Reproduce the following material word for word, keeping every line as it appears.

A sequence of records:
#####

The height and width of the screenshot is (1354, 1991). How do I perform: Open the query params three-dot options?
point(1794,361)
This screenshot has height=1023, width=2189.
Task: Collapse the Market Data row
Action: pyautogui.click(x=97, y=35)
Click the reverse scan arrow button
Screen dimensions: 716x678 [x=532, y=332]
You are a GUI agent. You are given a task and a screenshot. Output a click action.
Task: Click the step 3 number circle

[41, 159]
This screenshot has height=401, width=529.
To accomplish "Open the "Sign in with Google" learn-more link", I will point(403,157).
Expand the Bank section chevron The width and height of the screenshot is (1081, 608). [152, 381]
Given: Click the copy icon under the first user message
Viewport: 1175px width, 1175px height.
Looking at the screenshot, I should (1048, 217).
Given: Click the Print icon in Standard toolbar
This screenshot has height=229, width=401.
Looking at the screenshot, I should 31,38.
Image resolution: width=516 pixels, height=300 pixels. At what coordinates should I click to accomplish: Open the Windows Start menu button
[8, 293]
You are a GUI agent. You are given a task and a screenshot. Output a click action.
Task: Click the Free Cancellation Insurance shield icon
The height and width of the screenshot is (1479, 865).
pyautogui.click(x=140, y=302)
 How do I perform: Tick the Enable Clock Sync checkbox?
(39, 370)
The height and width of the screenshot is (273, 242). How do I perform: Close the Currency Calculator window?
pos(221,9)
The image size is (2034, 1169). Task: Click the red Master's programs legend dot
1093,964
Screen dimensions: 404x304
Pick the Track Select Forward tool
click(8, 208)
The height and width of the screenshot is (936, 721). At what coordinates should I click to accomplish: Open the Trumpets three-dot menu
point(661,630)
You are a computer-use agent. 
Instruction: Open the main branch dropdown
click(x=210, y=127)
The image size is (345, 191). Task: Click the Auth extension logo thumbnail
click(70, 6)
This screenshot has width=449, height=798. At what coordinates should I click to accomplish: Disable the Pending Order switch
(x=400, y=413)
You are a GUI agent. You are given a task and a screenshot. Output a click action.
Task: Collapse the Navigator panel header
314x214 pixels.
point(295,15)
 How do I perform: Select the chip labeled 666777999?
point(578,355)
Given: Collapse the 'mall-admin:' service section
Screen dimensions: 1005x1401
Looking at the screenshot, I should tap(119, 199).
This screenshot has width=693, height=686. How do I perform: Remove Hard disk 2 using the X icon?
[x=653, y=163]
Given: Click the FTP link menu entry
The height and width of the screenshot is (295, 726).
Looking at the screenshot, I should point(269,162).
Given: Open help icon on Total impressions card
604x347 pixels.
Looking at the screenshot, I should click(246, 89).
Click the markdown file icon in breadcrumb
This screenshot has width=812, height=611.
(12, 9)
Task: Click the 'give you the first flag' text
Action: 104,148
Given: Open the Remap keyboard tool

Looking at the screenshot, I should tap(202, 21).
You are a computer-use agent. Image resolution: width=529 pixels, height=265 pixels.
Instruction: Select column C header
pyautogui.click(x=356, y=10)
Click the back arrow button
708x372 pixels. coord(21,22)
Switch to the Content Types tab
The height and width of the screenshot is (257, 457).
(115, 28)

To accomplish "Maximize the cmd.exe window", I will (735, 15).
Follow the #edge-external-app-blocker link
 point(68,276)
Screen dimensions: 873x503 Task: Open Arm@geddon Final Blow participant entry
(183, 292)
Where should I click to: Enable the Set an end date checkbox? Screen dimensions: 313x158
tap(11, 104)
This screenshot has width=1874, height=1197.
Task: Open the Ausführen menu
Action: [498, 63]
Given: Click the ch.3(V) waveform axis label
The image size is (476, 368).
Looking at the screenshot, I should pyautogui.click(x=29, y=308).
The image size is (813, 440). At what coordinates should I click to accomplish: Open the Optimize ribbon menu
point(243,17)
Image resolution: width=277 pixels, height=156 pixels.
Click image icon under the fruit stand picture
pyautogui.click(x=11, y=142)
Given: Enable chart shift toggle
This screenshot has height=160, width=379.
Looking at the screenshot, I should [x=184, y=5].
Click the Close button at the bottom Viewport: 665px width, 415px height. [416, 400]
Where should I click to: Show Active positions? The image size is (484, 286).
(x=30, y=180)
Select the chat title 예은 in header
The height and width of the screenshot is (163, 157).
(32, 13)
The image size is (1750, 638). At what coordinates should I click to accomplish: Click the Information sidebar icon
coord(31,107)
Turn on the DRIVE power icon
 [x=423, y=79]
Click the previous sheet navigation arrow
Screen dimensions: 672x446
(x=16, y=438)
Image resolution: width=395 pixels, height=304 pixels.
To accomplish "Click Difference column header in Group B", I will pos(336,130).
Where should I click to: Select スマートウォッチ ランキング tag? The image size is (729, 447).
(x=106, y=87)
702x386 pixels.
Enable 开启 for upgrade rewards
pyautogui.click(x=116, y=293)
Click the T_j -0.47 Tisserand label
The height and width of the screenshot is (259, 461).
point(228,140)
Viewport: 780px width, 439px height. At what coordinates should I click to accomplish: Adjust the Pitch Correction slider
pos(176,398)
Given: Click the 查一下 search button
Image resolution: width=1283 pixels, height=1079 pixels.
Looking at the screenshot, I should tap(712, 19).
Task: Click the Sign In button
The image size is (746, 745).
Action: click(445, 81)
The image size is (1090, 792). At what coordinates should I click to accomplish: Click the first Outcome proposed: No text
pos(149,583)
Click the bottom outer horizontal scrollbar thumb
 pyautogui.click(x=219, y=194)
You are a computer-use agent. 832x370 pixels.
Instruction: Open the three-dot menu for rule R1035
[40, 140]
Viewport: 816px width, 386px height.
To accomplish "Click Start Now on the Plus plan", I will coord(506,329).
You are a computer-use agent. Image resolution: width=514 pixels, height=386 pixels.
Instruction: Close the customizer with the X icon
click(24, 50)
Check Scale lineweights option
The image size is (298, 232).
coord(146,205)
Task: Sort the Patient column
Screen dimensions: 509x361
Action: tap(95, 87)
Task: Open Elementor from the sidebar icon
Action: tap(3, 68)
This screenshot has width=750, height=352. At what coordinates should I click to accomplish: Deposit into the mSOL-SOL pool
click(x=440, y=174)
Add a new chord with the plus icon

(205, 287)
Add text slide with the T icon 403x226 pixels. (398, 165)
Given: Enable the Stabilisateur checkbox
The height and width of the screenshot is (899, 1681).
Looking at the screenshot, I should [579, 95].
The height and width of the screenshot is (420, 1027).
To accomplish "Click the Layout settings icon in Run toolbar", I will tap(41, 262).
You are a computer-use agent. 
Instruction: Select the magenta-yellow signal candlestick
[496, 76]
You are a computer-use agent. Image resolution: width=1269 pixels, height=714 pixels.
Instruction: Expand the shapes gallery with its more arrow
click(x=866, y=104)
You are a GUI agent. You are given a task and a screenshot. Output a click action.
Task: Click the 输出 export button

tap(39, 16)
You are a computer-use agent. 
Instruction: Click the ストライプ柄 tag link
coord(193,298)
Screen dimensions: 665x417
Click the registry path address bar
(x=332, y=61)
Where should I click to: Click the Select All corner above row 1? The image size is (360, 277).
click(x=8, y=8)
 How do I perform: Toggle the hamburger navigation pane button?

#####

RESPONSE TO THIS TASK:
The height and width of the screenshot is (1354, 1991). How do I perform: Open the query params three-dot options?
point(1794,361)
This screenshot has height=1023, width=2189.
Task: Collapse the Market Data row
Action: pyautogui.click(x=97, y=35)
Click the reverse scan arrow button
Screen dimensions: 716x678 [x=532, y=332]
You are a GUI agent. You are given a task and a screenshot. Output a click action.
Task: Click the step 3 number circle

[41, 159]
This screenshot has height=401, width=529.
To accomplish "Open the "Sign in with Google" learn-more link", I will point(403,157).
Expand the Bank section chevron The width and height of the screenshot is (1081, 608). [152, 381]
Given: Click the copy icon under the first user message
Viewport: 1175px width, 1175px height.
Looking at the screenshot, I should (1048, 217).
Given: Click the Print icon in Standard toolbar
This screenshot has height=229, width=401.
Looking at the screenshot, I should 31,38.
Image resolution: width=516 pixels, height=300 pixels. At what coordinates should I click to accomplish: Open the Windows Start menu button
[8, 293]
You are a GUI agent. You are given a task and a screenshot. Output a click action.
Task: Click the Free Cancellation Insurance shield icon
The height and width of the screenshot is (1479, 865).
pyautogui.click(x=140, y=302)
 How do I perform: Tick the Enable Clock Sync checkbox?
(39, 370)
The height and width of the screenshot is (273, 242). How do I perform: Close the Currency Calculator window?
pos(221,9)
The image size is (2034, 1169). Task: Click the red Master's programs legend dot
1093,964
Screen dimensions: 404x304
Pick the Track Select Forward tool
click(8, 208)
The height and width of the screenshot is (936, 721). At what coordinates should I click to accomplish: Open the Trumpets three-dot menu
point(661,630)
You are a computer-use agent. 
Instruction: Open the main branch dropdown
click(x=210, y=127)
The image size is (345, 191). Task: Click the Auth extension logo thumbnail
click(70, 6)
This screenshot has width=449, height=798. At what coordinates should I click to accomplish: Disable the Pending Order switch
(x=400, y=413)
You are a GUI agent. You are given a task and a screenshot. Output a click action.
Task: Collapse the Navigator panel header
314x214 pixels.
point(295,15)
 How do I perform: Select the chip labeled 666777999?
point(578,355)
Given: Collapse the 'mall-admin:' service section
Screen dimensions: 1005x1401
Looking at the screenshot, I should tap(119, 199).
This screenshot has width=693, height=686. How do I perform: Remove Hard disk 2 using the X icon?
[x=653, y=163]
Given: Click the FTP link menu entry
The height and width of the screenshot is (295, 726).
Looking at the screenshot, I should point(269,162).
Given: Open help icon on Total impressions card
604x347 pixels.
Looking at the screenshot, I should click(246, 89).
Click the markdown file icon in breadcrumb
This screenshot has width=812, height=611.
(12, 9)
Task: Click the 'give you the first flag' text
Action: 104,148
Given: Open the Remap keyboard tool

Looking at the screenshot, I should tap(202, 21).
You are a computer-use agent. Image resolution: width=529 pixels, height=265 pixels.
Instruction: Select column C header
pyautogui.click(x=356, y=10)
Click the back arrow button
708x372 pixels. coord(21,22)
Switch to the Content Types tab
The height and width of the screenshot is (257, 457).
(115, 28)

To accomplish "Maximize the cmd.exe window", I will (735, 15).
Follow the #edge-external-app-blocker link
 point(68,276)
Screen dimensions: 873x503 Task: Open Arm@geddon Final Blow participant entry
(183, 292)
Where should I click to: Enable the Set an end date checkbox? Screen dimensions: 313x158
tap(11, 104)
This screenshot has width=1874, height=1197.
Task: Open the Ausführen menu
Action: [498, 63]
Given: Click the ch.3(V) waveform axis label
The image size is (476, 368).
Looking at the screenshot, I should pyautogui.click(x=29, y=308).
The image size is (813, 440). At what coordinates should I click to accomplish: Open the Optimize ribbon menu
point(243,17)
Image resolution: width=277 pixels, height=156 pixels.
Click image icon under the fruit stand picture
pyautogui.click(x=11, y=142)
Given: Enable chart shift toggle
This screenshot has height=160, width=379.
Looking at the screenshot, I should [x=184, y=5].
Click the Close button at the bottom Viewport: 665px width, 415px height. [416, 400]
Where should I click to: Show Active positions? The image size is (484, 286).
(x=30, y=180)
Select the chat title 예은 in header
The height and width of the screenshot is (163, 157).
(32, 13)
The image size is (1750, 638). At what coordinates should I click to accomplish: Click the Information sidebar icon
coord(31,107)
Turn on the DRIVE power icon
 [x=423, y=79]
Click the previous sheet navigation arrow
Screen dimensions: 672x446
(x=16, y=438)
Image resolution: width=395 pixels, height=304 pixels.
To accomplish "Click Difference column header in Group B", I will pos(336,130).
Where should I click to: Select スマートウォッチ ランキング tag? The image size is (729, 447).
(x=106, y=87)
702x386 pixels.
Enable 开启 for upgrade rewards
pyautogui.click(x=116, y=293)
Click the T_j -0.47 Tisserand label
The height and width of the screenshot is (259, 461).
point(228,140)
Viewport: 780px width, 439px height. At what coordinates should I click to accomplish: Adjust the Pitch Correction slider
pos(176,398)
Given: Click the 查一下 search button
Image resolution: width=1283 pixels, height=1079 pixels.
Looking at the screenshot, I should tap(712, 19).
Task: Click the Sign In button
The image size is (746, 745).
Action: click(445, 81)
The image size is (1090, 792). At what coordinates should I click to accomplish: Click the first Outcome proposed: No text
pos(149,583)
Click the bottom outer horizontal scrollbar thumb
 pyautogui.click(x=219, y=194)
You are a computer-use agent. 832x370 pixels.
Instruction: Open the three-dot menu for rule R1035
[40, 140]
Viewport: 816px width, 386px height.
To accomplish "Click Start Now on the Plus plan", I will coord(506,329).
You are a computer-use agent. Image resolution: width=514 pixels, height=386 pixels.
Instruction: Close the customizer with the X icon
click(24, 50)
Check Scale lineweights option
The image size is (298, 232).
coord(146,205)
Task: Sort the Patient column
Screen dimensions: 509x361
Action: tap(95, 87)
Task: Open Elementor from the sidebar icon
Action: tap(3, 68)
This screenshot has width=750, height=352. At what coordinates should I click to accomplish: Deposit into the mSOL-SOL pool
click(x=440, y=174)
Add a new chord with the plus icon

(205, 287)
Add text slide with the T icon 403x226 pixels. (398, 165)
Given: Enable the Stabilisateur checkbox
The height and width of the screenshot is (899, 1681).
Looking at the screenshot, I should [579, 95].
The height and width of the screenshot is (420, 1027).
To accomplish "Click the Layout settings icon in Run toolbar", I will tap(41, 262).
You are a computer-use agent. 
Instruction: Select the magenta-yellow signal candlestick
[496, 76]
You are a computer-use agent. Image resolution: width=1269 pixels, height=714 pixels.
Instruction: Expand the shapes gallery with its more arrow
click(x=866, y=104)
You are a GUI agent. You are given a task and a screenshot. Output a click action.
Task: Click the 输出 export button

tap(39, 16)
You are a computer-use agent. 
Instruction: Click the ストライプ柄 tag link
coord(193,298)
Screen dimensions: 665x417
Click the registry path address bar
(x=332, y=61)
Where should I click to: Click the Select All corner above row 1? The image size is (360, 277).
click(x=8, y=8)
 How do I perform: Toggle the hamburger navigation pane button?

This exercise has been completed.